[BEGIN Task data]

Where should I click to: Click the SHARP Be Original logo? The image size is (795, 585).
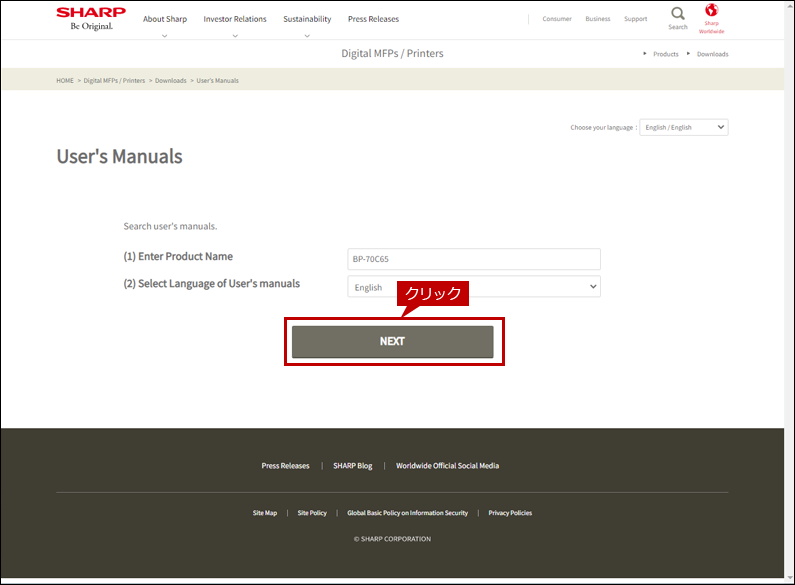point(91,19)
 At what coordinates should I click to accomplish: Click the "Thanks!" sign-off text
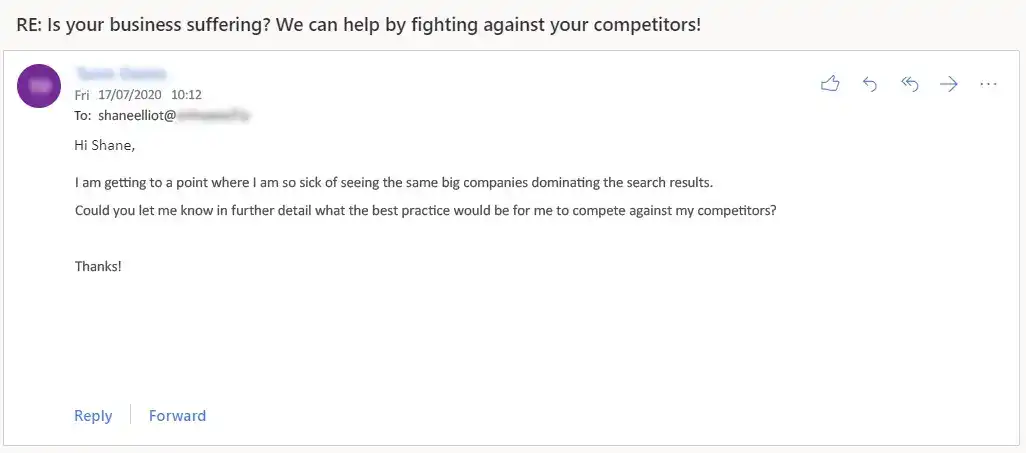tap(98, 266)
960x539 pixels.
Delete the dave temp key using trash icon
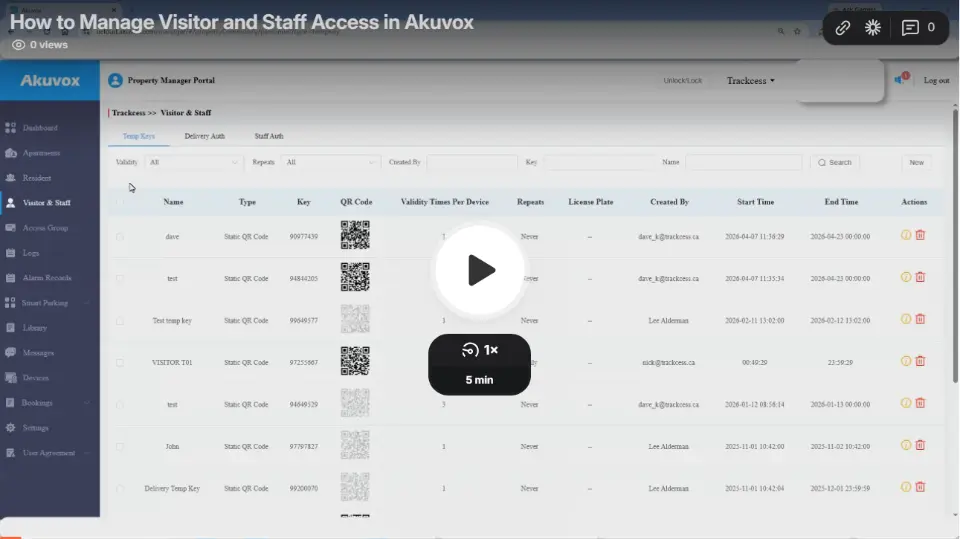920,235

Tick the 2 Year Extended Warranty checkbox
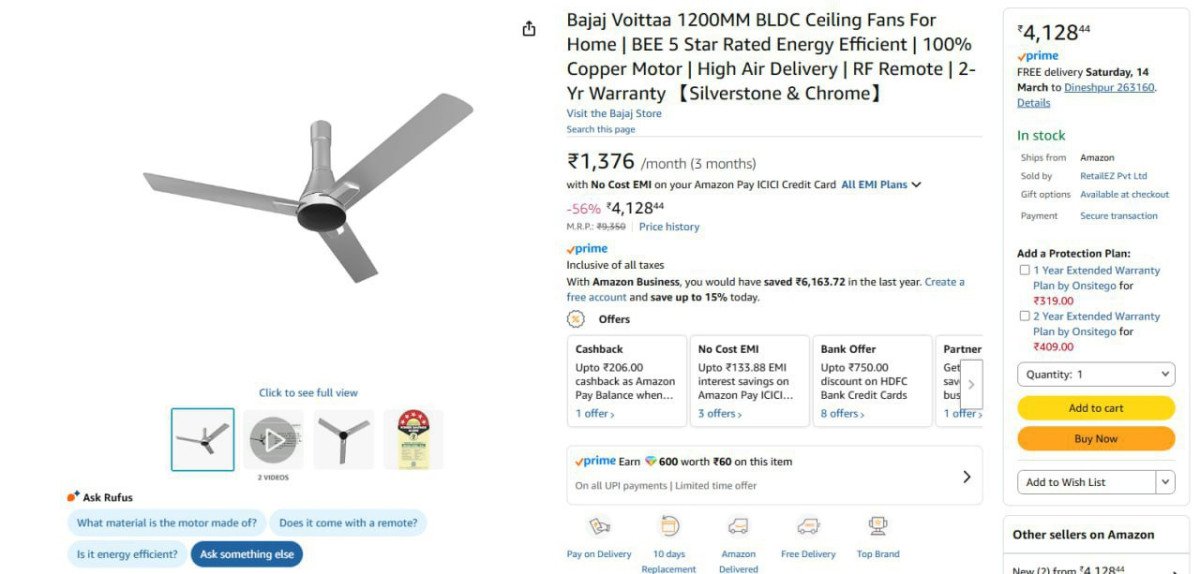click(x=1024, y=316)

[END Task data]

Task to carry out
Update the items from the line with "960x539 pixels." through the end of the items, changing "trash icon" to "bin icon" and leaving everything else as it is. Leave out the pictures.

Written solution
960x539 pixels.
Delete the dave temp key using bin icon
920,235

Tick the 2 Year Extended Warranty checkbox
click(x=1024, y=316)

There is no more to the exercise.